Most pictures I've seen of southern California show a street lined with extremely tall, leaning, skinny palm trees. This is real imagery. Palm trees are everywhere! It is hard to believe I am in Pasadena for grad school and not for vacation.


The traffic here has been the most pleasant surprise. Yes, there is traffic, but the way it was described to me (including by a former LA county resident living in Oklahoma City) is bumper-to-bumper, all the time; what should take 30 minutes will take at least two hours. Thankfully, this has not been the case (although perhaps further west near downtown LA it is actually a nightmare).

But it isn't the quantity of traffic that has surprised me; its the quality. I expected really aggressive city drivers here and, while there are a couple of jerks on the road, drivers overall seem really friendly... like, actually let you merge onto the freeway friendly. Maybe its the four- to five-lane highways, but people go out of their way to give you plenty of space when changing lanes or merging off of the ramp.

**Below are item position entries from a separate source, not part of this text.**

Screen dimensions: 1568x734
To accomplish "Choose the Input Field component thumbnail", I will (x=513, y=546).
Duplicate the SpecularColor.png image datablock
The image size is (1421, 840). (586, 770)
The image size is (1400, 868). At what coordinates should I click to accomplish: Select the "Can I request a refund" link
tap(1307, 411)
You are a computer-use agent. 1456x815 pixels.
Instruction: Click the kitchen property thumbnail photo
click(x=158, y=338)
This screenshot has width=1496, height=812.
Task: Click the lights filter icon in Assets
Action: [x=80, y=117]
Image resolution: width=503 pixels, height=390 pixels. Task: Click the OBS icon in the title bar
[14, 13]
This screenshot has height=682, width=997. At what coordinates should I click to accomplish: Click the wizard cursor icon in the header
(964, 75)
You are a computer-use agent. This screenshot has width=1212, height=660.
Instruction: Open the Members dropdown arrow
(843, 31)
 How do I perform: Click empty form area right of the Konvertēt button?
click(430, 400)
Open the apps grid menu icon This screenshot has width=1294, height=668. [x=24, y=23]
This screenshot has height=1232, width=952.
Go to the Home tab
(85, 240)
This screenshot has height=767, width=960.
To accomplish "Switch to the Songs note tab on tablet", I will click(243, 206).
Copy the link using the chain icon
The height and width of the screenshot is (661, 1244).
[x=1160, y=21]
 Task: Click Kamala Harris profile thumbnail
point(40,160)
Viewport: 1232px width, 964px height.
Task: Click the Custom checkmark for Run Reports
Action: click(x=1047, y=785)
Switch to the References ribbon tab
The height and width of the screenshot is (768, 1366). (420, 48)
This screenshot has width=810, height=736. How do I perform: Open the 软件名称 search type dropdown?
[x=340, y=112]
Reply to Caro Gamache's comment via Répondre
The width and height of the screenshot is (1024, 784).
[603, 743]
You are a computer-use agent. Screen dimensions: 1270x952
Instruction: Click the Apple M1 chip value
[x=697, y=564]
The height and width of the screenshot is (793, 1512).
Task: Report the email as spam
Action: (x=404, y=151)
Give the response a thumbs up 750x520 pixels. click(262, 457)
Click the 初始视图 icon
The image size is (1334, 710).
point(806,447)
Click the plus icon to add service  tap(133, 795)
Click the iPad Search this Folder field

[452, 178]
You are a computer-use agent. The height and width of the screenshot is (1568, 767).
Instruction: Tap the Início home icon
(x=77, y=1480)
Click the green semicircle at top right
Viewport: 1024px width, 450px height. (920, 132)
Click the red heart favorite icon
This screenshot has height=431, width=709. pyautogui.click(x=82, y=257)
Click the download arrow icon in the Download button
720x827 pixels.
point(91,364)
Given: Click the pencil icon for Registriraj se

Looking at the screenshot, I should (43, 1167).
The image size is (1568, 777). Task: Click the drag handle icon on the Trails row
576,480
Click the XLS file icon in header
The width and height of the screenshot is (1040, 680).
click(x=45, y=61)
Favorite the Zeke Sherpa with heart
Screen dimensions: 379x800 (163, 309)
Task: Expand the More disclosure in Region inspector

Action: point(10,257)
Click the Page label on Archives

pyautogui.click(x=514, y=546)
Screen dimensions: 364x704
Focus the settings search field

And even more surprising: the speed with which people walk. Oh my gosh, people walk so slowly. Pedestrian in the crosswalk when you are turning right on red? Just wait for the green... they might as well be crawling across the street. Again, maybe downtown LA is a different story, but Pasadenans are in no rush (and I'm okay with that).

One last impression before I head off to convocation: Caltech's campus is beautiful; I cannot wait to share it with you.